Rubén Díez Adán (born 18 August 1993), sometimes known as Jamelli, is a Spanish professional footballer who plays for Real Zaragoza. Mainly a central midfielder, he can also play as an attacking midfielder.

==Club career==
Born in Zaragoza, Aragon, Díez finished his formation with Stadium Casablanca, and made his debut as a senior with CD Valdefierro during the 2012–13 season, in Tercera División. On 29 June 2013, he moved to SD Huesca and was assigned to the farm team also in the fourth tier.

Díez first arrived in Segunda División B in July 2018 with CD Teruel, after representing fourth division sides CD Ebro, Deportivo Aragón and SD Tarazona. On 21 January 2019, he moved to fellow league team CD Castellón.

On 6 March 2020, Díez renewed his contract with the Orelluts until 2022, and contributed with six goals in 29 appearances during the campaign as his side achieved promotion to Segunda División.

On 12 September 2020, aged 27, Díez made his professional debut by starting in a 2–1 away win against SD Ponferradina.
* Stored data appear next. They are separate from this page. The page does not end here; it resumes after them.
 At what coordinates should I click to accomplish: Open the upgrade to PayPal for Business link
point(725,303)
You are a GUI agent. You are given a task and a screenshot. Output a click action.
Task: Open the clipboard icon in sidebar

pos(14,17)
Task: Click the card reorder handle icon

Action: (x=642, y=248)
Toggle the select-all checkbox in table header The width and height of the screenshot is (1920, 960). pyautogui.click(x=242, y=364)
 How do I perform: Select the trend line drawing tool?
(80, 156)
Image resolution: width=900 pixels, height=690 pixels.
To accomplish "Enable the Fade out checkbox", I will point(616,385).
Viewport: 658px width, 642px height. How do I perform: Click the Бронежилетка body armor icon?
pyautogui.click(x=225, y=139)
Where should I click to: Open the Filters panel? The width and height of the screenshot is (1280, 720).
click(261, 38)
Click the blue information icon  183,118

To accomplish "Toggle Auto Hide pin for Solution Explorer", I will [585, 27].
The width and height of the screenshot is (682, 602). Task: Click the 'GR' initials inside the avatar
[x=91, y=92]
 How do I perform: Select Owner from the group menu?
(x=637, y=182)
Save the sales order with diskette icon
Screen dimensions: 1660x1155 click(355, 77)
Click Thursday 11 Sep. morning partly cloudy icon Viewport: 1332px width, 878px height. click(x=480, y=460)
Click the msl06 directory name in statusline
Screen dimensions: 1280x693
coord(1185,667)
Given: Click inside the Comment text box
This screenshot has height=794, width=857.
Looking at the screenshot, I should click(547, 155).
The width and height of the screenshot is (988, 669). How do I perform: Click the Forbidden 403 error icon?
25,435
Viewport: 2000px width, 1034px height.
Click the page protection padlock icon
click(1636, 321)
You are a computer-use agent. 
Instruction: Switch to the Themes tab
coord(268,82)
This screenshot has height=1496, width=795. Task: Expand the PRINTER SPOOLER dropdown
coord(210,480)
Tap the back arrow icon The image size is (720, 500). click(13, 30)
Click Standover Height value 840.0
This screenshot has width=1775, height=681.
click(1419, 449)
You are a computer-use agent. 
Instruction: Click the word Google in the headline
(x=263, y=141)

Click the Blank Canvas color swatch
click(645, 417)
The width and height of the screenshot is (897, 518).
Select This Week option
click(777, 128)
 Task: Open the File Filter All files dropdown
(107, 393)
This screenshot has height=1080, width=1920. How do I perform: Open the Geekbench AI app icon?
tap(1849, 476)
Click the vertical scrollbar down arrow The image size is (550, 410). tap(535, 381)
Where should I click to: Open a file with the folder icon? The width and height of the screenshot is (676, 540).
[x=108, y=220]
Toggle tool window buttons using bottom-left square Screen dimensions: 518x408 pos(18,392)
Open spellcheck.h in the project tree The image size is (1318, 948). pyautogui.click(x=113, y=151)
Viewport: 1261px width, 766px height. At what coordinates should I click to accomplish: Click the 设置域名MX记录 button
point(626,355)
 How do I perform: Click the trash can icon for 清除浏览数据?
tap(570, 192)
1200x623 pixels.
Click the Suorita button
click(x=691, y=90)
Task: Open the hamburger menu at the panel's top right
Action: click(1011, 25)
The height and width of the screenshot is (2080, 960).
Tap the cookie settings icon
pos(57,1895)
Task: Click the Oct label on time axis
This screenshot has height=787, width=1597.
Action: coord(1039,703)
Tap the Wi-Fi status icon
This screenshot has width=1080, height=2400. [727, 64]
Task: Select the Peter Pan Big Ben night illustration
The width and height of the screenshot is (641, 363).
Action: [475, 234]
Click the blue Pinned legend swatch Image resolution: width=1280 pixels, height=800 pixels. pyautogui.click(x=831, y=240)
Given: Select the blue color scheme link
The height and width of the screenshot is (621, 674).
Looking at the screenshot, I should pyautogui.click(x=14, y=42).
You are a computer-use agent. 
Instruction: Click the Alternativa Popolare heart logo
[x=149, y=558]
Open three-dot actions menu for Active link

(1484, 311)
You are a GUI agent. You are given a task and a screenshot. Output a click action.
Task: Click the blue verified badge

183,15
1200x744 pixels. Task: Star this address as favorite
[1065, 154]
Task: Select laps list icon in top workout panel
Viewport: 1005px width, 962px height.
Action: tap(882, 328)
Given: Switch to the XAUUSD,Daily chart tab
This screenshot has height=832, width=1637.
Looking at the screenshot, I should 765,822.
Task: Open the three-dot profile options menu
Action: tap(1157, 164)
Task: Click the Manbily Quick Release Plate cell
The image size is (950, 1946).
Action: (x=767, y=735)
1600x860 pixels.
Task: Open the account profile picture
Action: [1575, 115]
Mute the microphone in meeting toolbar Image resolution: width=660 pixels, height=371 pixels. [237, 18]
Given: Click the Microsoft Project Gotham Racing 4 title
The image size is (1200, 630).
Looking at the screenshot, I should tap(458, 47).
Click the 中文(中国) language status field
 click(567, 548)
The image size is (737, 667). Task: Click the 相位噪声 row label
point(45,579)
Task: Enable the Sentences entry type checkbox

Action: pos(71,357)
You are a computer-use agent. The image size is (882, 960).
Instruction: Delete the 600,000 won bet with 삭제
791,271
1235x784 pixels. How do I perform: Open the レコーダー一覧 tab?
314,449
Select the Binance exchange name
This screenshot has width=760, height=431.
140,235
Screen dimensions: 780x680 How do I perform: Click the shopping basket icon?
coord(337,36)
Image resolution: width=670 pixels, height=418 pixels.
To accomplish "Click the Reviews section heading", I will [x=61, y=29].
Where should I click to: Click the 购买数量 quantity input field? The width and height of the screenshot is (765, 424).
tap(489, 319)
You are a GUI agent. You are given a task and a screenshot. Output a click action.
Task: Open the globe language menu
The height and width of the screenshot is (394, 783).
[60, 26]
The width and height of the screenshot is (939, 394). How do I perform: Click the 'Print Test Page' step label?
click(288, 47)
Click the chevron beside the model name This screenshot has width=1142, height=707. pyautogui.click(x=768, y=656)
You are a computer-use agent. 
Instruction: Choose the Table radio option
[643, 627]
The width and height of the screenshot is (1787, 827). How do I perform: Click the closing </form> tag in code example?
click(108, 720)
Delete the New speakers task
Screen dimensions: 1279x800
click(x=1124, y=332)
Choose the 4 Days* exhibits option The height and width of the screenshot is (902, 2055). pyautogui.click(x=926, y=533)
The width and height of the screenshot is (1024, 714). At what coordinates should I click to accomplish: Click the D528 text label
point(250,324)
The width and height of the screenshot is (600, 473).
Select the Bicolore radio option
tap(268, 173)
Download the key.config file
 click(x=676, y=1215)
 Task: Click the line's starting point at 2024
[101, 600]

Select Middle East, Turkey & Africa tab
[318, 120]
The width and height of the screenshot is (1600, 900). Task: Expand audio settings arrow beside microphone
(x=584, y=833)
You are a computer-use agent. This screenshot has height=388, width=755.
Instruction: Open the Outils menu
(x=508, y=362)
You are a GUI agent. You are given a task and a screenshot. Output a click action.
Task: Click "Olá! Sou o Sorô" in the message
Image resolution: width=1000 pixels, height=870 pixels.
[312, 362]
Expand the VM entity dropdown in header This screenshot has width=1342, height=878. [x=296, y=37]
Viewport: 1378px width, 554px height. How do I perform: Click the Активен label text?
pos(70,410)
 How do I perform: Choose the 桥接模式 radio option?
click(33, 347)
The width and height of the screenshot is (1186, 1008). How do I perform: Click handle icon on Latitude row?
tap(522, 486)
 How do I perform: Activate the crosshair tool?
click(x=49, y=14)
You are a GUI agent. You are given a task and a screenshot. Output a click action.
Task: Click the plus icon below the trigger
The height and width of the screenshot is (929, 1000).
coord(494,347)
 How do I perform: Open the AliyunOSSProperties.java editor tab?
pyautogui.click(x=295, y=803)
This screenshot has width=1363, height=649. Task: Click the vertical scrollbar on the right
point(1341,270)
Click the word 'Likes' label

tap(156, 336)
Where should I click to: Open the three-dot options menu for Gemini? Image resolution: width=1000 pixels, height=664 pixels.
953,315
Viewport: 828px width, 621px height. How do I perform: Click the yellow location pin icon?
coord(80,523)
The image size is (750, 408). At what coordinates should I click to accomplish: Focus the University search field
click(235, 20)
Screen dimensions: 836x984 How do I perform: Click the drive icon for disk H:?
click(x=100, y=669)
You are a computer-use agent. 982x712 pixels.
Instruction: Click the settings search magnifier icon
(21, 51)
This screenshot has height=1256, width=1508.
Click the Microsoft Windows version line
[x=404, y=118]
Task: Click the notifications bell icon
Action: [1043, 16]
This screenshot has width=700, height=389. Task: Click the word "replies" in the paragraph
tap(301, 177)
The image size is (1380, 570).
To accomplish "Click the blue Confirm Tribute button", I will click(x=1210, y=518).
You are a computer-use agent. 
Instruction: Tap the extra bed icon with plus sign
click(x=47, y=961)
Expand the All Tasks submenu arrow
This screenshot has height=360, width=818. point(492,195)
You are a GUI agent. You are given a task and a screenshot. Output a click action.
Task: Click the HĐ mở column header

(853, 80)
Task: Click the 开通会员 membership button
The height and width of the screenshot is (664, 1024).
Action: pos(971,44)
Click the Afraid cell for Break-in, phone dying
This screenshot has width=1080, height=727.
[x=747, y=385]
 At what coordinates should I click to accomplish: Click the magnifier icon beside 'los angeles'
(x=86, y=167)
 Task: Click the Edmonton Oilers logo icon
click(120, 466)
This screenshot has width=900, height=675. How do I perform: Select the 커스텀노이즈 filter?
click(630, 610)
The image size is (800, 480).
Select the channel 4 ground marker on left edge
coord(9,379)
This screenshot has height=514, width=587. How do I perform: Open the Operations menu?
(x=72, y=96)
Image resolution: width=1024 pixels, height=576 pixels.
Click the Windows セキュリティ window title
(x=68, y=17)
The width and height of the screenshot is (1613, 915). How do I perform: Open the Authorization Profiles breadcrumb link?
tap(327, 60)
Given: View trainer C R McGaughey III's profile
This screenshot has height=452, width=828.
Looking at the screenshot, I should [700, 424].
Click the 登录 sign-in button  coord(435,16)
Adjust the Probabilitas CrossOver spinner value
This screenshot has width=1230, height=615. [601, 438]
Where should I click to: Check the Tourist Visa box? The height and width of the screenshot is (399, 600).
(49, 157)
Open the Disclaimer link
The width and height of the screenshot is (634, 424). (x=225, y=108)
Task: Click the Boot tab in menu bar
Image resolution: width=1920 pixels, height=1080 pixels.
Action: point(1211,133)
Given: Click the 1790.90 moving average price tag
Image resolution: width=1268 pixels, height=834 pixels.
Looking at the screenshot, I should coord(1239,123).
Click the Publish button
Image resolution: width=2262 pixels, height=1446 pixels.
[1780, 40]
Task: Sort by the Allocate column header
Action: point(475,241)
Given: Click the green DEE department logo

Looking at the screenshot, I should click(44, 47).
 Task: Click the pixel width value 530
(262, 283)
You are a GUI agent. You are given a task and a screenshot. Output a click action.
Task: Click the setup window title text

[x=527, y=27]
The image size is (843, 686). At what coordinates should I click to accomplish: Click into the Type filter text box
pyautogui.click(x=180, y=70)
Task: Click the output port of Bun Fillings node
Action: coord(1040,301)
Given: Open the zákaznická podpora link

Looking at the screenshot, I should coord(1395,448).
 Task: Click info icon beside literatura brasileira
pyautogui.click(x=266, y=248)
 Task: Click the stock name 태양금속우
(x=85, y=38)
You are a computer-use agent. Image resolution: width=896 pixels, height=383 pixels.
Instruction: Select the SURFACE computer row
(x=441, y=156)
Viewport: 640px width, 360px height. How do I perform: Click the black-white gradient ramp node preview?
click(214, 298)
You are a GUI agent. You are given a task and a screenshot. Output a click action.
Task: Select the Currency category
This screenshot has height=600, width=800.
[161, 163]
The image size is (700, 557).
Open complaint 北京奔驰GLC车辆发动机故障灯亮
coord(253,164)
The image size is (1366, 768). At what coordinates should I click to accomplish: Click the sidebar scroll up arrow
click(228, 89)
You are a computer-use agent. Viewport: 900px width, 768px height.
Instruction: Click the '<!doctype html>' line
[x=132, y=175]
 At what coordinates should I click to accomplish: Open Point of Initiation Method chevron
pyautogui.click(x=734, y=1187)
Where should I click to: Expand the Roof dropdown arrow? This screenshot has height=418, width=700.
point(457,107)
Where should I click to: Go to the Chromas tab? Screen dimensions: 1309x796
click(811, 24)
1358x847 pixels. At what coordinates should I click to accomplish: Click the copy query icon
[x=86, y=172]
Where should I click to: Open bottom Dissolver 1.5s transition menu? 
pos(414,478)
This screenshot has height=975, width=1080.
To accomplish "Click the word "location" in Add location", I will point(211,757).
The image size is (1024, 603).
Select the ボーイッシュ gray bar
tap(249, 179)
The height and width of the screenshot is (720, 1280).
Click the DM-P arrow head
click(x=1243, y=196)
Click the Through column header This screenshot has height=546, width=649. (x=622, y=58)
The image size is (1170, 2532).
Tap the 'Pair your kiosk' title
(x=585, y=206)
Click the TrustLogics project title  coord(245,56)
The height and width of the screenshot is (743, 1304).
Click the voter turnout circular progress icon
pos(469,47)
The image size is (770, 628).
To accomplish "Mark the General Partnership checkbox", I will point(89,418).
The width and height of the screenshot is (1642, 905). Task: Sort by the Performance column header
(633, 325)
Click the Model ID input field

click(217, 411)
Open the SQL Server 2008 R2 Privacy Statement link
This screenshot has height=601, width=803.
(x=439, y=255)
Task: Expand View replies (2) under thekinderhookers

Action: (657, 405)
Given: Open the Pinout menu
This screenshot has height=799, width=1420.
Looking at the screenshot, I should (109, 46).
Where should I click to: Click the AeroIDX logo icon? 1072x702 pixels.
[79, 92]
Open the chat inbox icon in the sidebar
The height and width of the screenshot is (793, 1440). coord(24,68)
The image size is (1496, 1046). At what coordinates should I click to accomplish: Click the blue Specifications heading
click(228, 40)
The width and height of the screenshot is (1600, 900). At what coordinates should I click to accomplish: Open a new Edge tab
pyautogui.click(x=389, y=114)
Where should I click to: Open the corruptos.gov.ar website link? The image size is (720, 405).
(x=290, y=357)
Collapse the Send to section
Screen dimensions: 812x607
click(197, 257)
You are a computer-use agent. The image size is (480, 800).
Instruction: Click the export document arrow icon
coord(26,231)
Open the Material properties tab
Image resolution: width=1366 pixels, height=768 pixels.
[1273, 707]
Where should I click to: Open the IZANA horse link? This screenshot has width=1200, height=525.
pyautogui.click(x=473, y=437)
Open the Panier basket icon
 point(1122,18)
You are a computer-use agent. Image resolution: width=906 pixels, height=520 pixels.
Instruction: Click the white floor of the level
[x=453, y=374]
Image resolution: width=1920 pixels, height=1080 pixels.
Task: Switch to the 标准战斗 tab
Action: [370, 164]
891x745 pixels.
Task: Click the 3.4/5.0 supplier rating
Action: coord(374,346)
He scored his first professional goal fourteen days later, netting the opener in a 1–1 away draw against UD Logroñés.

On 16 August 2021, after the Orelluts relegation, Díez signed a four-year contract with CD Tenerife also in the second division. On 3 August of the following year, he moved to Primera Federación side Deportivo de La Coruña on a one-year loan deal.

On 14 July 2023, Díez moved to fellow third division side UD Ibiza also on loan. He terminated his link with Tete on 27 July 2024, and joined AD Ceuta FC also in division three just hours later.

On 8 June 2026, Díez agreed to a two-year deal with hometown side Real Zaragoza, freshly relegated to the third tier.